(Saved entries)

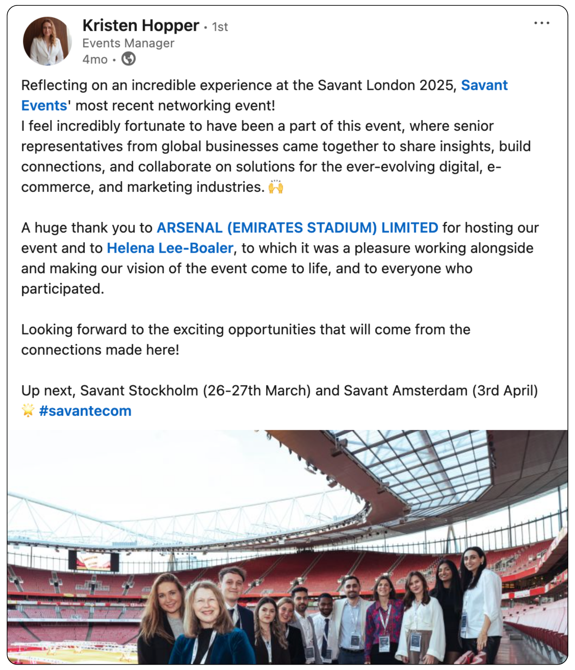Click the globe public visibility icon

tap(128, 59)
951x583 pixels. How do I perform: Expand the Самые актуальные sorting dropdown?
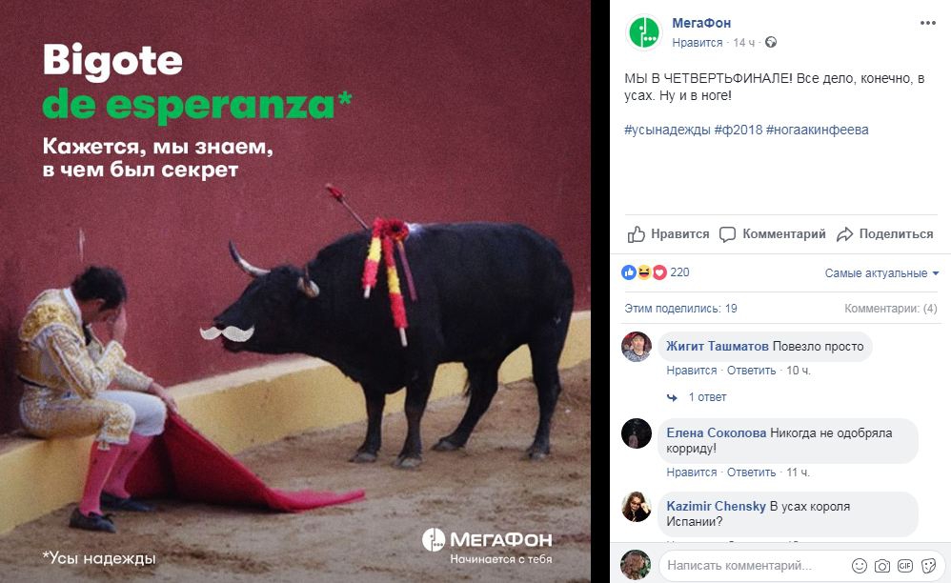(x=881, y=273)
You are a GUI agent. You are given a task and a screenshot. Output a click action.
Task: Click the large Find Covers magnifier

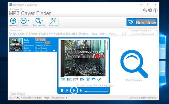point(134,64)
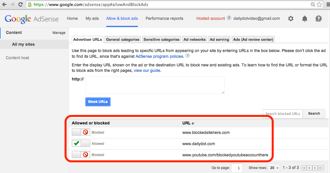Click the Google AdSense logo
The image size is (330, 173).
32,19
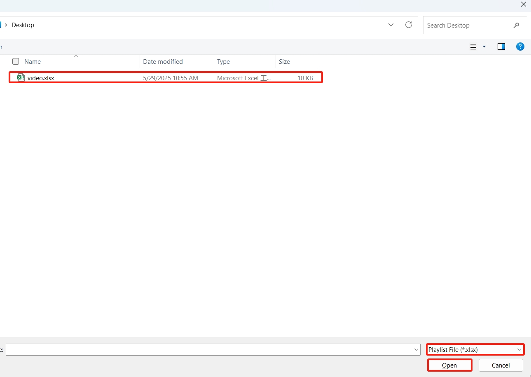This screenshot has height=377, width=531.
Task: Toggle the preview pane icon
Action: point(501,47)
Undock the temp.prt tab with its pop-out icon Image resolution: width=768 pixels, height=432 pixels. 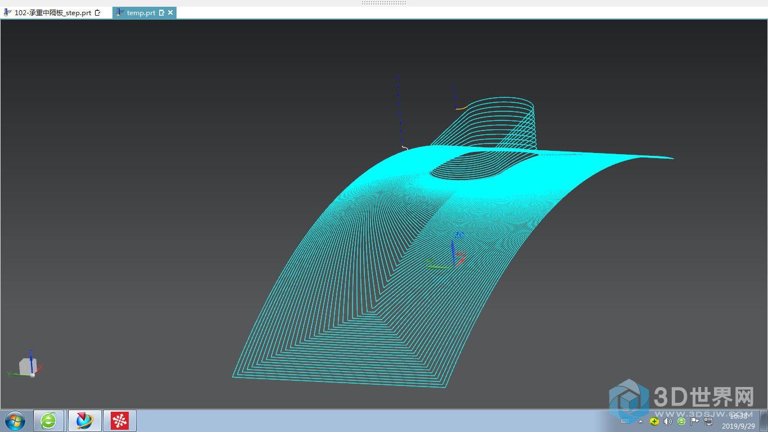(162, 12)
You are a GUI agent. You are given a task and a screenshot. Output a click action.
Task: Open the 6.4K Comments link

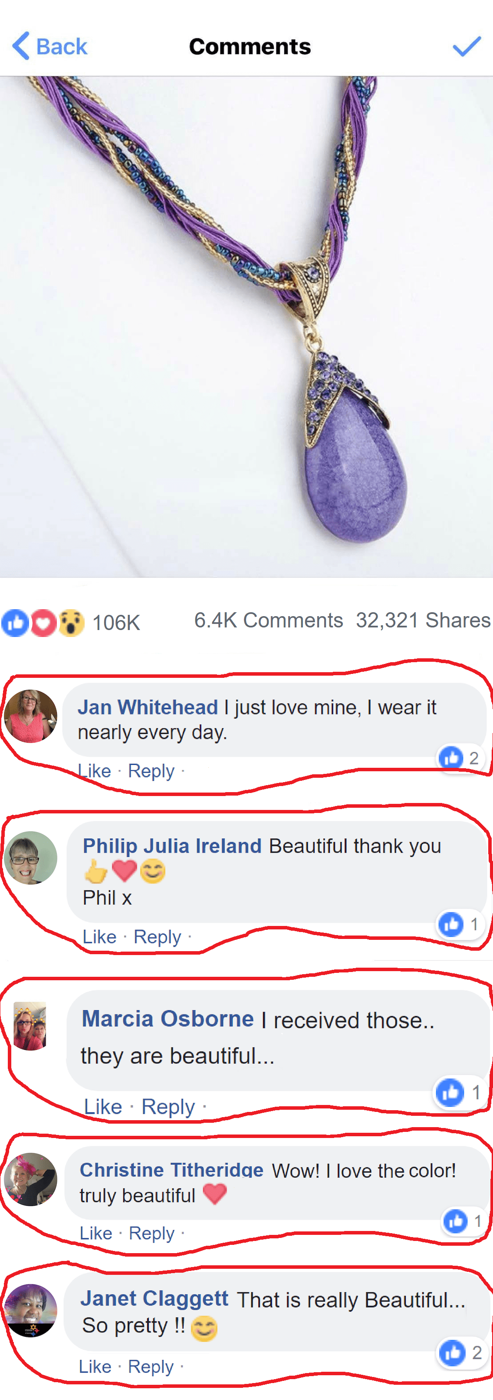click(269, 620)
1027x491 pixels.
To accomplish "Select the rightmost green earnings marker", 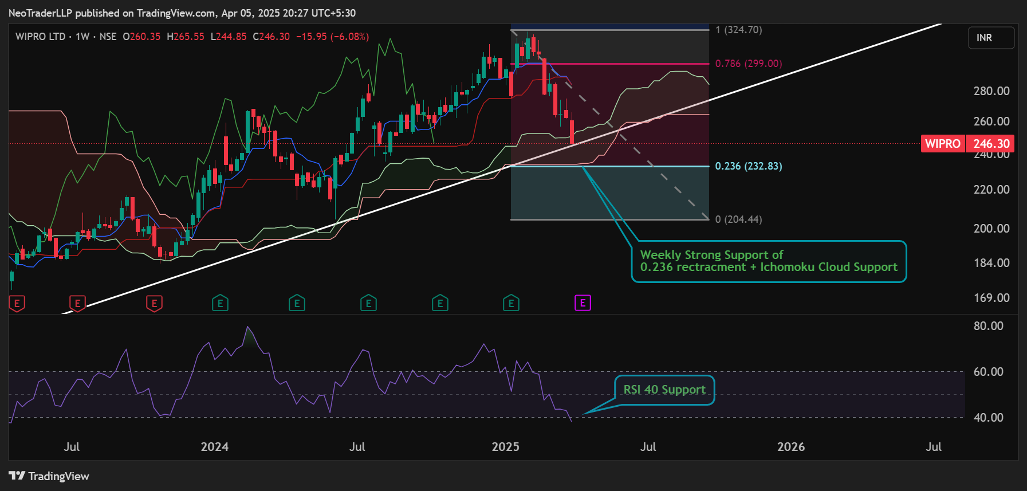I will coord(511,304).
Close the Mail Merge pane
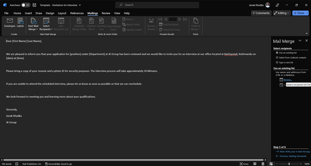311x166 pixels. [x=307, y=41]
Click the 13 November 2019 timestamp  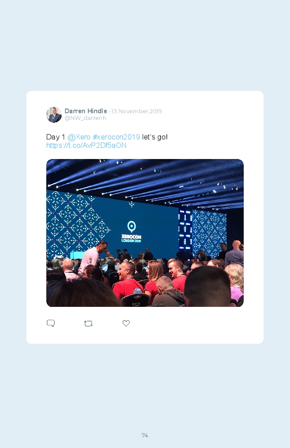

DESCRIPTION OF THE TASK
A word-for-word copy is needed of the lines from the line holding "Close the Mail Merge pane" through the end of the records, both included, excluding every picture.

EXERCISE SOLUTION
Close the Mail Merge pane
311x166 pixels. [x=307, y=41]
Click the 13 November 2019 timestamp  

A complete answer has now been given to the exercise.